• **Input material**
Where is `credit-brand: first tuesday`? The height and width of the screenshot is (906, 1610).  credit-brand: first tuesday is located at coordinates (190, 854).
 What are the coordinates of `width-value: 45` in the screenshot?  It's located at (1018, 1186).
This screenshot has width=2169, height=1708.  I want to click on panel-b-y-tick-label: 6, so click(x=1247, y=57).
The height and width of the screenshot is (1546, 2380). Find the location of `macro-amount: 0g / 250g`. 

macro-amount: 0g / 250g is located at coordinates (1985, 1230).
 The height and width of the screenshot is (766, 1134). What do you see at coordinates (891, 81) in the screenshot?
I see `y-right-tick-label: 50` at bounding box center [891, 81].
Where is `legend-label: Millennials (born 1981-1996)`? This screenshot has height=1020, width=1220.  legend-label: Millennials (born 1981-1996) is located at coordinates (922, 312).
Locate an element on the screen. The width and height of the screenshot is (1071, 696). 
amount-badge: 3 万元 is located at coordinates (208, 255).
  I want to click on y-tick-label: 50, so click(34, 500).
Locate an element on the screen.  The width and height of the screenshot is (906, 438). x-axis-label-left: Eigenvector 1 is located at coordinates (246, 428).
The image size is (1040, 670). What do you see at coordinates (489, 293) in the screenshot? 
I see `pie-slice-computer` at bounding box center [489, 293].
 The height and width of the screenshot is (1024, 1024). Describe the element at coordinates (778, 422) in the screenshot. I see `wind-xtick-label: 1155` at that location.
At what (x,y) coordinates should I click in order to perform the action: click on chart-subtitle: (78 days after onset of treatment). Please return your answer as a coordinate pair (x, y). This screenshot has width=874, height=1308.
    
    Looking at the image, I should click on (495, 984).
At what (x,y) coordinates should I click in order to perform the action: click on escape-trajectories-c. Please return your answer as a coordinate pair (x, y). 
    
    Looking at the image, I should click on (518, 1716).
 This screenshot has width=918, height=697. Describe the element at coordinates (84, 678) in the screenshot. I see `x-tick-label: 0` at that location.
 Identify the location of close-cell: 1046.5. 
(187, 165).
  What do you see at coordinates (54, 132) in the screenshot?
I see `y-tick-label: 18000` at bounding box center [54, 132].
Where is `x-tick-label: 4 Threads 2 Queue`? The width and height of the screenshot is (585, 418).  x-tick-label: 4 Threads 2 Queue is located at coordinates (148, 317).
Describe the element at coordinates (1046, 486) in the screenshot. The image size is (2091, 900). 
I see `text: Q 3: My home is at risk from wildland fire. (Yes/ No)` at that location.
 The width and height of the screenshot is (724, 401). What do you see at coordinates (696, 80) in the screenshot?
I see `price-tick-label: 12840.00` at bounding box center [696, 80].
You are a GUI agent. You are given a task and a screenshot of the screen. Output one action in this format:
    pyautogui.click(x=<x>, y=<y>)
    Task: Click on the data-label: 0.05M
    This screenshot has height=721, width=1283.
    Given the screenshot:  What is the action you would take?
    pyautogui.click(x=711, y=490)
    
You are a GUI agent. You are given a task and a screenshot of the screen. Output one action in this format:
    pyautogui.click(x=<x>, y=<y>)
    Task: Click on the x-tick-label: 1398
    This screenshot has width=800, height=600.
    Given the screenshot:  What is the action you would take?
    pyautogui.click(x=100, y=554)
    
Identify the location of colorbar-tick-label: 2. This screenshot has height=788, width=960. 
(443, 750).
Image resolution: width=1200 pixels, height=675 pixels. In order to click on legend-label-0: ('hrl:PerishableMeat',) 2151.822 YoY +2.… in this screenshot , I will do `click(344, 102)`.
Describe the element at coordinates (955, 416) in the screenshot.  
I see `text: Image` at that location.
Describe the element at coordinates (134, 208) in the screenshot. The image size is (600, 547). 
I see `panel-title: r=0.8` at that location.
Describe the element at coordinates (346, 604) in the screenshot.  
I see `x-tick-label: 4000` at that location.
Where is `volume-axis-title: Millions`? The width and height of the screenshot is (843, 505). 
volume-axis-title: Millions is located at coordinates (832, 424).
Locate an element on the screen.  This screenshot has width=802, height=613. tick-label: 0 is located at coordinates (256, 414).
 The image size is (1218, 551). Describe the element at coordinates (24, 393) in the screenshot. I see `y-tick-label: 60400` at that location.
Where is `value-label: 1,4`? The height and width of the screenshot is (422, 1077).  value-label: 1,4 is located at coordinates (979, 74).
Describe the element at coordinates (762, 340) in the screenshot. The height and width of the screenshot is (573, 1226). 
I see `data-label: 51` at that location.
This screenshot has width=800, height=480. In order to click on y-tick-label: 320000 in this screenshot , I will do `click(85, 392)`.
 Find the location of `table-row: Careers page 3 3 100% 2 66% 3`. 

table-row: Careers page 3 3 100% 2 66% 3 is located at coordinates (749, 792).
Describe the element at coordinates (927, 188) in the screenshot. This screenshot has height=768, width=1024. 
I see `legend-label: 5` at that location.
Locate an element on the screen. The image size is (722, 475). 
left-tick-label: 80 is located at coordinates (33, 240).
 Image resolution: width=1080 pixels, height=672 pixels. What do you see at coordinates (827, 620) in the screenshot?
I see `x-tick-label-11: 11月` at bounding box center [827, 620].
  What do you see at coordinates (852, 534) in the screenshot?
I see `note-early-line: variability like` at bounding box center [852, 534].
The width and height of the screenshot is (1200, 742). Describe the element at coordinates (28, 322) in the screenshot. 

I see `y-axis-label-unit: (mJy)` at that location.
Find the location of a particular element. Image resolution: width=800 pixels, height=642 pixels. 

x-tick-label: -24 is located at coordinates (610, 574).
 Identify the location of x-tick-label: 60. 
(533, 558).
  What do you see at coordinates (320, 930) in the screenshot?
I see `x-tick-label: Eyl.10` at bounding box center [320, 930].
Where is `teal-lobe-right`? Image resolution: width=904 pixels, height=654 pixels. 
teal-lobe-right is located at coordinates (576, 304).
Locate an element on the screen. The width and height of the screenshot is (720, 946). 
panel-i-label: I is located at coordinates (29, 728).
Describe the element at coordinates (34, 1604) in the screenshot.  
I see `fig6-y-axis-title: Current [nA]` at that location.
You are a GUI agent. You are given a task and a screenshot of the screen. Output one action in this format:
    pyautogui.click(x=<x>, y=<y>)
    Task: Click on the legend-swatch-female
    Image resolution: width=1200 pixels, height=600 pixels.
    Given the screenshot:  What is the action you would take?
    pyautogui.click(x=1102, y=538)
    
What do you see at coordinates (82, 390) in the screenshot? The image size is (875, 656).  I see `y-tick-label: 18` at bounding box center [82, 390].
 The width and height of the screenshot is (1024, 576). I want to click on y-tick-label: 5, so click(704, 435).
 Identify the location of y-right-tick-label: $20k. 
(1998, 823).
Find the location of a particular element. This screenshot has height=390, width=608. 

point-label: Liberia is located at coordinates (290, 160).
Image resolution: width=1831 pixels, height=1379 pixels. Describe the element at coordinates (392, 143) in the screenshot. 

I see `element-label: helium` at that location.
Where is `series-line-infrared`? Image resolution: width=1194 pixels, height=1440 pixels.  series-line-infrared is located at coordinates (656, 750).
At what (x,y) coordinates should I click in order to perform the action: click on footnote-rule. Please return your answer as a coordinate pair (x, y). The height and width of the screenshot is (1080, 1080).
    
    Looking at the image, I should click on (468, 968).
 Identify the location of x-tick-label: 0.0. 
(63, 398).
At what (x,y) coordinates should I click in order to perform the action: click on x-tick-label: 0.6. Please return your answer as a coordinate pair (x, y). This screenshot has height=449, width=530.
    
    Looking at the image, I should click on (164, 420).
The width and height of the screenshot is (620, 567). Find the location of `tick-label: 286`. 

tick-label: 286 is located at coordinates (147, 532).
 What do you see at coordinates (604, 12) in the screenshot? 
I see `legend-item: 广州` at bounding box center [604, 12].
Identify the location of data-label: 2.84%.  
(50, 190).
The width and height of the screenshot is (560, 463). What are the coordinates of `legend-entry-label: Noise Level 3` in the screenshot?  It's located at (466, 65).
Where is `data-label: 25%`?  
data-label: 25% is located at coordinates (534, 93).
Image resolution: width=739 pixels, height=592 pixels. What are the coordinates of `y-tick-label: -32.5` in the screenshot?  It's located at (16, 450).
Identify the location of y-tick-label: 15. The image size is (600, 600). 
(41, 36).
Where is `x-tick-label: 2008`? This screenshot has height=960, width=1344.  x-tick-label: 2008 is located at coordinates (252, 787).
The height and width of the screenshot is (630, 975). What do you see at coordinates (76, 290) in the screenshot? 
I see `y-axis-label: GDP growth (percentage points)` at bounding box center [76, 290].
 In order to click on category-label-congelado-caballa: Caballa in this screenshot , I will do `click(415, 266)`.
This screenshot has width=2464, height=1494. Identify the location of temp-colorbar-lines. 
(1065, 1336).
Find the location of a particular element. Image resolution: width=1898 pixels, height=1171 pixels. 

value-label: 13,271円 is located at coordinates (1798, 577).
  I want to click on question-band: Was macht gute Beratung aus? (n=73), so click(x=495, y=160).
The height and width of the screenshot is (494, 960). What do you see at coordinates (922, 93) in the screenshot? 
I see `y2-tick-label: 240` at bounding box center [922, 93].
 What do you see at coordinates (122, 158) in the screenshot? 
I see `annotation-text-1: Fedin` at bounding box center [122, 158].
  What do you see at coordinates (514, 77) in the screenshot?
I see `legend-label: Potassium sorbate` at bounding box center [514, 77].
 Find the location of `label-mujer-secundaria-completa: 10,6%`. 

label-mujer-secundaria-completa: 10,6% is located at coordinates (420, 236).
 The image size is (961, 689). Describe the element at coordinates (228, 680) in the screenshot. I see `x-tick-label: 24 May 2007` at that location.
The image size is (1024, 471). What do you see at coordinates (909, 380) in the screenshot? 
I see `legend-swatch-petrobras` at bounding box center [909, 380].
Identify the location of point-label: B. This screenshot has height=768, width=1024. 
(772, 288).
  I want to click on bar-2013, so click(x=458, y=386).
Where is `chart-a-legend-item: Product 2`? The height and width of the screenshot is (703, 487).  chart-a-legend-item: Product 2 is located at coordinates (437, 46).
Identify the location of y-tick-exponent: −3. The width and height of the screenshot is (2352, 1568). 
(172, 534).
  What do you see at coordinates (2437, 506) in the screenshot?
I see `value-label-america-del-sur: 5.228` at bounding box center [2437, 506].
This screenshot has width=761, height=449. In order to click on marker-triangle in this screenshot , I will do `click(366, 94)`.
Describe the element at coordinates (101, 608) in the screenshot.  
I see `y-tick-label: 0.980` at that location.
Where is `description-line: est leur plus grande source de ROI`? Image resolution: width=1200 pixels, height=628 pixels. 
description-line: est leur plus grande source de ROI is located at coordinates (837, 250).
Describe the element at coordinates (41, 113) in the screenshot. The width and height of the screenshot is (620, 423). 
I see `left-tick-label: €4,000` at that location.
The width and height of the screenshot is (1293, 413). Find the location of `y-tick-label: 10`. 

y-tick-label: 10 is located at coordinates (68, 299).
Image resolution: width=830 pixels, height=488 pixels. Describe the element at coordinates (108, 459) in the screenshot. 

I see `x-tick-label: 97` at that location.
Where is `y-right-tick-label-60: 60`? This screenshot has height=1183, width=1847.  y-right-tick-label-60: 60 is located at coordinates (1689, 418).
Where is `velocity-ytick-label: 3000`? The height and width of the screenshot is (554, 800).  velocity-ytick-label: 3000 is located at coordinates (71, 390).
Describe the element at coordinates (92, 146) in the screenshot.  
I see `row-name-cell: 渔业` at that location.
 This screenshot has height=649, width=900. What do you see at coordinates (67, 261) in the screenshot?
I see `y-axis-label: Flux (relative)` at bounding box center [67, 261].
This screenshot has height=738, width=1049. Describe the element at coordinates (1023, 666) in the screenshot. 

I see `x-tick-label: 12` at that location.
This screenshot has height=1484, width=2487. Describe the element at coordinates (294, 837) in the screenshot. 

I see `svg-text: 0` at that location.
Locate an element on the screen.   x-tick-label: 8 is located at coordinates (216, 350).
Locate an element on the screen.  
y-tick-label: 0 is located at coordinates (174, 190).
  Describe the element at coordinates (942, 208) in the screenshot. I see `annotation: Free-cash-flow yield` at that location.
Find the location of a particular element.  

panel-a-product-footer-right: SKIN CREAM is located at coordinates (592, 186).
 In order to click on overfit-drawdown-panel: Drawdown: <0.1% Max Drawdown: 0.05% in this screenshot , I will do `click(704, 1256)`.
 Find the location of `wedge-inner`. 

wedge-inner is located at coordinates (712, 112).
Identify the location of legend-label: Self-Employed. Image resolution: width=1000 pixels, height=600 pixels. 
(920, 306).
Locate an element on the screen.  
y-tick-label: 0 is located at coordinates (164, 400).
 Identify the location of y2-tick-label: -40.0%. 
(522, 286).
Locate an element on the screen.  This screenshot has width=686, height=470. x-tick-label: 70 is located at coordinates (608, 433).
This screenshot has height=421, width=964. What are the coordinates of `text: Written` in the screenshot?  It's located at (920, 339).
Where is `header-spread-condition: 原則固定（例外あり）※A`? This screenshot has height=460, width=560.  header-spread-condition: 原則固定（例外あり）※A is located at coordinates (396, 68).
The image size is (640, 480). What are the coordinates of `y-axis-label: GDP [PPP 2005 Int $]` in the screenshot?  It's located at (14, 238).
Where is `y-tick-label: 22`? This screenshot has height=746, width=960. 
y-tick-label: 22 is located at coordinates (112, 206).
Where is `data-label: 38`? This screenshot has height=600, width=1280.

• **Requirement**
Please reproduce the listing lines from the one containing "Locate an element on the screen. The image" down to the one containing "pyautogui.click(x=1102, y=538)", including both, exactly as they appear.

• **Completed exercise**
Locate an element on the screen. The image size is (722, 475). 
left-tick-label: 80 is located at coordinates (33, 240).
 Image resolution: width=1080 pixels, height=672 pixels. What do you see at coordinates (827, 620) in the screenshot?
I see `x-tick-label-11: 11月` at bounding box center [827, 620].
  What do you see at coordinates (852, 534) in the screenshot?
I see `note-early-line: variability like` at bounding box center [852, 534].
The width and height of the screenshot is (1200, 742). Describe the element at coordinates (28, 322) in the screenshot. 

I see `y-axis-label-unit: (mJy)` at that location.
Find the location of a particular element. Image resolution: width=800 pixels, height=642 pixels. 

x-tick-label: -24 is located at coordinates (610, 574).
 Identify the location of x-tick-label: 60. 
(533, 558).
  What do you see at coordinates (320, 930) in the screenshot?
I see `x-tick-label: Eyl.10` at bounding box center [320, 930].
Where is `teal-lobe-right`? Image resolution: width=904 pixels, height=654 pixels. 
teal-lobe-right is located at coordinates (576, 304).
Locate an element on the screen. The width and height of the screenshot is (720, 946). 
panel-i-label: I is located at coordinates (29, 728).
Describe the element at coordinates (34, 1604) in the screenshot.  
I see `fig6-y-axis-title: Current [nA]` at that location.
You are a GUI agent. You are given a task and a screenshot of the screen. Output one action in this format:
    pyautogui.click(x=<x>, y=<y>)
    Task: Click on the legend-swatch-female
    Image resolution: width=1200 pixels, height=600 pixels.
    Given the screenshot:  What is the action you would take?
    pyautogui.click(x=1102, y=538)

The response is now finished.